§ TASK PROMPT:
In the records below, begin at the line containing "1204x990 pixels." and end at the line containing "Select the Page Break Preview icon"; quote every line in that span exactly, including both boundary lines, and no others.

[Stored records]

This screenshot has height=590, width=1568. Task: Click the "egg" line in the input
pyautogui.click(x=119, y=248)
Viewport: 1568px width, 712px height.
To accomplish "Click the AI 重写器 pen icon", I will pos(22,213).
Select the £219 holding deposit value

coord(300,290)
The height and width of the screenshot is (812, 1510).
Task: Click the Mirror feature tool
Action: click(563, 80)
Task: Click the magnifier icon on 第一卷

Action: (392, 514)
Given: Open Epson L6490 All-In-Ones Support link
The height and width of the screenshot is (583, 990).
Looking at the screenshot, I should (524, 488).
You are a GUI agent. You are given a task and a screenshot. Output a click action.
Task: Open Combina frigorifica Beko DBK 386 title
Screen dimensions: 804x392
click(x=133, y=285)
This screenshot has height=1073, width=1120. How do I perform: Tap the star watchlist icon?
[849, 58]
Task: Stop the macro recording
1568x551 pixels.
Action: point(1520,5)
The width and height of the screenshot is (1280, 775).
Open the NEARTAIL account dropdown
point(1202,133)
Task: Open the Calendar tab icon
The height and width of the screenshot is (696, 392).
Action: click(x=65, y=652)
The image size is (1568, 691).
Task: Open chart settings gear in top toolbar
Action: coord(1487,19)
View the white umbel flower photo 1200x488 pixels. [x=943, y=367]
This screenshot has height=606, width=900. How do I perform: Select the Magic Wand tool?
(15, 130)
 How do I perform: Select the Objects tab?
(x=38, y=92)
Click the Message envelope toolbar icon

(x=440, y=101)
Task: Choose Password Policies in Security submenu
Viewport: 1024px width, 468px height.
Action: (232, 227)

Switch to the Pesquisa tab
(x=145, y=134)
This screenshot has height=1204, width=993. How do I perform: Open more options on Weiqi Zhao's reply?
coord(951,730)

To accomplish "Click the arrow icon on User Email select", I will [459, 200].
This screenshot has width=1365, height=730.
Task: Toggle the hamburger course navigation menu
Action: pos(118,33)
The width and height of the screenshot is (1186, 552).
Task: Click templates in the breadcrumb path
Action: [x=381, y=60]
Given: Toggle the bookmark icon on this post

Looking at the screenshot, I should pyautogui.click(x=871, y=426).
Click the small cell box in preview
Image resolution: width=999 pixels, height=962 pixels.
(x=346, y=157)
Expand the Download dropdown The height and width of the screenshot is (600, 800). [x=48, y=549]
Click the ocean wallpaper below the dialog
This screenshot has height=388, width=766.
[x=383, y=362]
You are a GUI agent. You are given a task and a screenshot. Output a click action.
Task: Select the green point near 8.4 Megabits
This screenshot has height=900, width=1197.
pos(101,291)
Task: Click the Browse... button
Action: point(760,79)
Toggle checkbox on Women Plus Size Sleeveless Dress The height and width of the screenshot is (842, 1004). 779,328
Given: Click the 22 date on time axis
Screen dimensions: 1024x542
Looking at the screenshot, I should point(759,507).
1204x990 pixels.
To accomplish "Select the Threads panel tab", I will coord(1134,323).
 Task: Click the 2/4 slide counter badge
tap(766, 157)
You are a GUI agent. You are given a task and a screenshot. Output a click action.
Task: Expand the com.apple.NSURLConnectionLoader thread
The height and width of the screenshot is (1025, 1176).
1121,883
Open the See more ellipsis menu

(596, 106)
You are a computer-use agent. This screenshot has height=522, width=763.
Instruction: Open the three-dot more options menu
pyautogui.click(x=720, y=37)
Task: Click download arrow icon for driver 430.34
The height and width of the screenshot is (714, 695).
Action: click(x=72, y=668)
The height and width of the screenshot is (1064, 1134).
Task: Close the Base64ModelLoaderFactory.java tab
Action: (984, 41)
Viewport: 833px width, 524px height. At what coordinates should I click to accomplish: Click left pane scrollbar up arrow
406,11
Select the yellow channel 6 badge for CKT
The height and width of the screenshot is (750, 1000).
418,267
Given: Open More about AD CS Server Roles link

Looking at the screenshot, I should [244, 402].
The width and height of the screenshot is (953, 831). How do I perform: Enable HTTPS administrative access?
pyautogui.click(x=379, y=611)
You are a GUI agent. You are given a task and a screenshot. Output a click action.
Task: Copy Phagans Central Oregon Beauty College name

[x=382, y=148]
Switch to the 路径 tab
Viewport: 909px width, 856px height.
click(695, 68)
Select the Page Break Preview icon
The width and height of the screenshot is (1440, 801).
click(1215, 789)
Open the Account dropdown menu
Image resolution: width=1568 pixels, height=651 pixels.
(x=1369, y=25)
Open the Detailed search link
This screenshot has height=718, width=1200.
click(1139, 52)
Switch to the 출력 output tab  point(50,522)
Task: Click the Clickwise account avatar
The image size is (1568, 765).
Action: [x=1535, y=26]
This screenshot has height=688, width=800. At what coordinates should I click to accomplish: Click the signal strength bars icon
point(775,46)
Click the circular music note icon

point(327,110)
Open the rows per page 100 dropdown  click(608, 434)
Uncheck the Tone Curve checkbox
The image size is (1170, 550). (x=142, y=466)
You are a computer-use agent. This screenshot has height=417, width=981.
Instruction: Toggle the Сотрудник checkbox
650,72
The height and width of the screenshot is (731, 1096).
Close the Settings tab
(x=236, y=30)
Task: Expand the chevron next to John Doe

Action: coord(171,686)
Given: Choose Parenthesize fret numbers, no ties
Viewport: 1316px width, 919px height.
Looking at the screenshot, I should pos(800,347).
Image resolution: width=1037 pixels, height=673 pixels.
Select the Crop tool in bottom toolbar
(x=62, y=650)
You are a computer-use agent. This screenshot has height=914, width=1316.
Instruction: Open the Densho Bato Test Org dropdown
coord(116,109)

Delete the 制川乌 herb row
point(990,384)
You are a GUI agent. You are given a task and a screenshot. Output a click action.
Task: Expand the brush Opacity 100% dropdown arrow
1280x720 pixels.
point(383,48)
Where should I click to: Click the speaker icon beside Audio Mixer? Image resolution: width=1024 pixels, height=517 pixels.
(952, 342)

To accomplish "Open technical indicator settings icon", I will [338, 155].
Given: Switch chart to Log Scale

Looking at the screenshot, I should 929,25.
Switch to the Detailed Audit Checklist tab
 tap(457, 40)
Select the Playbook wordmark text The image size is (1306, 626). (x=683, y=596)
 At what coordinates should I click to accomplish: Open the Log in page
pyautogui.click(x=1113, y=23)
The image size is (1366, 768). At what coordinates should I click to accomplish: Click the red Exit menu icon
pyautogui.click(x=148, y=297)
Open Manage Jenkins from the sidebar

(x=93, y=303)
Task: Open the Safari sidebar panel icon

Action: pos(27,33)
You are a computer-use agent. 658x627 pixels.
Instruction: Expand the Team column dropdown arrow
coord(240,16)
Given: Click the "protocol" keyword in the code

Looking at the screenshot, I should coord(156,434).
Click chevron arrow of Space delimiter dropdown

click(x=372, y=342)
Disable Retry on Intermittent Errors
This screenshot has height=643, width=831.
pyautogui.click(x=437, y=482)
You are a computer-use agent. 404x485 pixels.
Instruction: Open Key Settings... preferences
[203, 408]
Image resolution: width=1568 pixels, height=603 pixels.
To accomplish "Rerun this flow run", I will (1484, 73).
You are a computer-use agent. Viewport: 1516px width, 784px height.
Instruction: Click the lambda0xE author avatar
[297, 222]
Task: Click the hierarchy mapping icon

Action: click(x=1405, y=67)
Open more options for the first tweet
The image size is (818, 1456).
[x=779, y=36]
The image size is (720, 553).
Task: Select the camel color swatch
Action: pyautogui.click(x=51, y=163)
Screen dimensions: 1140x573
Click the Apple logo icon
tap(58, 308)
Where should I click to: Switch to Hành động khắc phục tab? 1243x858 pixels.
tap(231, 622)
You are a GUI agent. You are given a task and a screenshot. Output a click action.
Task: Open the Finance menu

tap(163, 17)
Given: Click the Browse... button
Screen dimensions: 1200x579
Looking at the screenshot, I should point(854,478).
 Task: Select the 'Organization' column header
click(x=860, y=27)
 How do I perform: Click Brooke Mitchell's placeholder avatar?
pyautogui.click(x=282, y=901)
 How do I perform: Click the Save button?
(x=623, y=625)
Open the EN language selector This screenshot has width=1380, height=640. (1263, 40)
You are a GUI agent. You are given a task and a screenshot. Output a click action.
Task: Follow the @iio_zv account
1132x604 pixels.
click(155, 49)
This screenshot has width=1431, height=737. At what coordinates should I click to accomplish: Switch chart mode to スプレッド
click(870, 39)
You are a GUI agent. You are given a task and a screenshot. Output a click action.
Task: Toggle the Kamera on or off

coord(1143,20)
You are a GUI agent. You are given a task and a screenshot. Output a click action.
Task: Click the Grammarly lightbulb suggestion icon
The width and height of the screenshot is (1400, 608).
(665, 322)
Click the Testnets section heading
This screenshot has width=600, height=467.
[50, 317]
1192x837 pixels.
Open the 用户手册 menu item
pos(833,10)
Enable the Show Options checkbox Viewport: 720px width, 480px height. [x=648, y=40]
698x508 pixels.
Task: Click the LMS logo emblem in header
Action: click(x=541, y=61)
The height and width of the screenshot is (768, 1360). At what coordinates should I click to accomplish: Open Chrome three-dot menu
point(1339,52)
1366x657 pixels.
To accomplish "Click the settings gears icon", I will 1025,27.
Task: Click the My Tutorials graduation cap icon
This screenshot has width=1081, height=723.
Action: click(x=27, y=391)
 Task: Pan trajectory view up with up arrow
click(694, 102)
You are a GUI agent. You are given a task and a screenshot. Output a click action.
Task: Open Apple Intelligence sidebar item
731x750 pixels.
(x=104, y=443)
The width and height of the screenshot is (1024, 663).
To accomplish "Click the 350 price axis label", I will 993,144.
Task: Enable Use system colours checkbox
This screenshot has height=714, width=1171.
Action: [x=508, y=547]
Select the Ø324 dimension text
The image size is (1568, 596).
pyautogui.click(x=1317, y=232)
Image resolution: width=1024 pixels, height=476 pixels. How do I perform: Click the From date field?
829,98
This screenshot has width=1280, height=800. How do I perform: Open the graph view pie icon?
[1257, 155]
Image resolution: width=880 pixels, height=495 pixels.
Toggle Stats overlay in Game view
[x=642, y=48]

§ ANSWER BELOW:
1204x990 pixels.
To accomplish "Select the Threads panel tab", I will coord(1134,323).
 Task: Click the 2/4 slide counter badge
tap(766, 157)
You are a GUI agent. You are given a task and a screenshot. Output a click action.
Task: Expand the com.apple.NSURLConnectionLoader thread
The height and width of the screenshot is (1025, 1176).
1121,883
Open the See more ellipsis menu

(596, 106)
You are a computer-use agent. This screenshot has height=522, width=763.
Instruction: Open the three-dot more options menu
pyautogui.click(x=720, y=37)
Task: Click download arrow icon for driver 430.34
The height and width of the screenshot is (714, 695).
Action: click(x=72, y=668)
The height and width of the screenshot is (1064, 1134).
Task: Close the Base64ModelLoaderFactory.java tab
Action: (984, 41)
Viewport: 833px width, 524px height. At what coordinates should I click to accomplish: Click left pane scrollbar up arrow
406,11
Select the yellow channel 6 badge for CKT
The height and width of the screenshot is (750, 1000).
418,267
Given: Open More about AD CS Server Roles link

Looking at the screenshot, I should [244, 402].
The width and height of the screenshot is (953, 831). How do I perform: Enable HTTPS administrative access?
pyautogui.click(x=379, y=611)
You are a GUI agent. You are given a task and a screenshot. Output a click action.
Task: Copy Phagans Central Oregon Beauty College name

[x=382, y=148]
Switch to the 路径 tab
Viewport: 909px width, 856px height.
click(695, 68)
Select the Page Break Preview icon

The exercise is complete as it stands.